O autoritarismo é mensagem clara nesta gestão, sem qualquer constrangimento. O reitor deixa claro que ele nomeia apenas “parceiros”, assim a votação nas unidades para eleição de diretores é apenas uma encenação, já que é o reitor quem escolhe. O mais grotesco dos exemplos ocorreu na Faculdade de Medicina, no final de 2019.
O candidato à direção eleito pela consulta à comunidade obteve cerca de 90% dos votos, e além disso tinha maior experiência para o cargo, mas mesmo assim o reitor nomeou um candidato sem voto algum, apenas por estar alinhado à Reitoria e a políticos importantes em nível municipal e estadual. Esse é apenas um dentre tantos exemplos.

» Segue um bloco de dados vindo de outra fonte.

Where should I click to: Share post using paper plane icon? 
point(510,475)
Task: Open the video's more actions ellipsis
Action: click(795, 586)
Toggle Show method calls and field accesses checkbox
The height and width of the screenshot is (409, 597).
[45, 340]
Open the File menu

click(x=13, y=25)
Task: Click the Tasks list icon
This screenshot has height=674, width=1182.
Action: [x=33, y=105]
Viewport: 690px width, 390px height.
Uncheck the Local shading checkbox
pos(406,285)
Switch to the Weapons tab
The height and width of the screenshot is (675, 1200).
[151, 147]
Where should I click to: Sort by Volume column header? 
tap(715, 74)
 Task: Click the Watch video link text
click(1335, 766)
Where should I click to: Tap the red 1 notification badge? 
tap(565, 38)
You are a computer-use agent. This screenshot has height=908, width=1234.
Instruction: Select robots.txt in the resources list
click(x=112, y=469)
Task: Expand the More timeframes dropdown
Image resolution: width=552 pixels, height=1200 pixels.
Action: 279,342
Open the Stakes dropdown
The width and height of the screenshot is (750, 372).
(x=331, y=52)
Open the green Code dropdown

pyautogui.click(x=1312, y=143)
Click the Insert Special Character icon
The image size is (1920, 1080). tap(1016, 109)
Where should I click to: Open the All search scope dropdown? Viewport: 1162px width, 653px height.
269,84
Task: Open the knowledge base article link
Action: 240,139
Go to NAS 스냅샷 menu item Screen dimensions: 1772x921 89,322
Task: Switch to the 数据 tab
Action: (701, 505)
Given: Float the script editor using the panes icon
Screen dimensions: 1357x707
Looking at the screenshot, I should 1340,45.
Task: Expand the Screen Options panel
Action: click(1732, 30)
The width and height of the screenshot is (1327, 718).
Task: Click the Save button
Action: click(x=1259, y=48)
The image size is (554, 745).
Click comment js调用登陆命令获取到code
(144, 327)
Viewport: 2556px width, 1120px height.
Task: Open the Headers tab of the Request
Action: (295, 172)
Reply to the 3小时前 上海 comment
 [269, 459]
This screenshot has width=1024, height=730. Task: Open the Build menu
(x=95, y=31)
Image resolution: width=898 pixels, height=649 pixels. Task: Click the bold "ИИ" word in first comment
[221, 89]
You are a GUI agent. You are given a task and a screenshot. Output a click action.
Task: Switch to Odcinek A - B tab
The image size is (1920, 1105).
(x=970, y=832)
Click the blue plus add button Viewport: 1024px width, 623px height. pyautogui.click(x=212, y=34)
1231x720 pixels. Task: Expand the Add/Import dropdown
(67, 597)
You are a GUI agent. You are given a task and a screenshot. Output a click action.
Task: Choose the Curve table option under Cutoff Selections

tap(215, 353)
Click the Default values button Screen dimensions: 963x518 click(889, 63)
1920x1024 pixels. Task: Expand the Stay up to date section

Esses episódios, e mais um amontoado de desmandos e desrespeitos diários mostram as dificuldades que docentes, funcionários e estudantes que querem fazer ciência têm enfrentado ao se deparar com um ambiente universitário completamente avesso ao diferente, autoritário ao extremo, favorável à aniquilação de pensamentos dissonantes, adepto à perseguição e repressão, tornando a UFMS um local pouco apropriado ao desenvolvimento do pensamento crítico.
Uma universidade que, infelizmente, não podemos dizer que é digna desse nome.
Estamos exaustos, amigo, mas seguiremos na luta!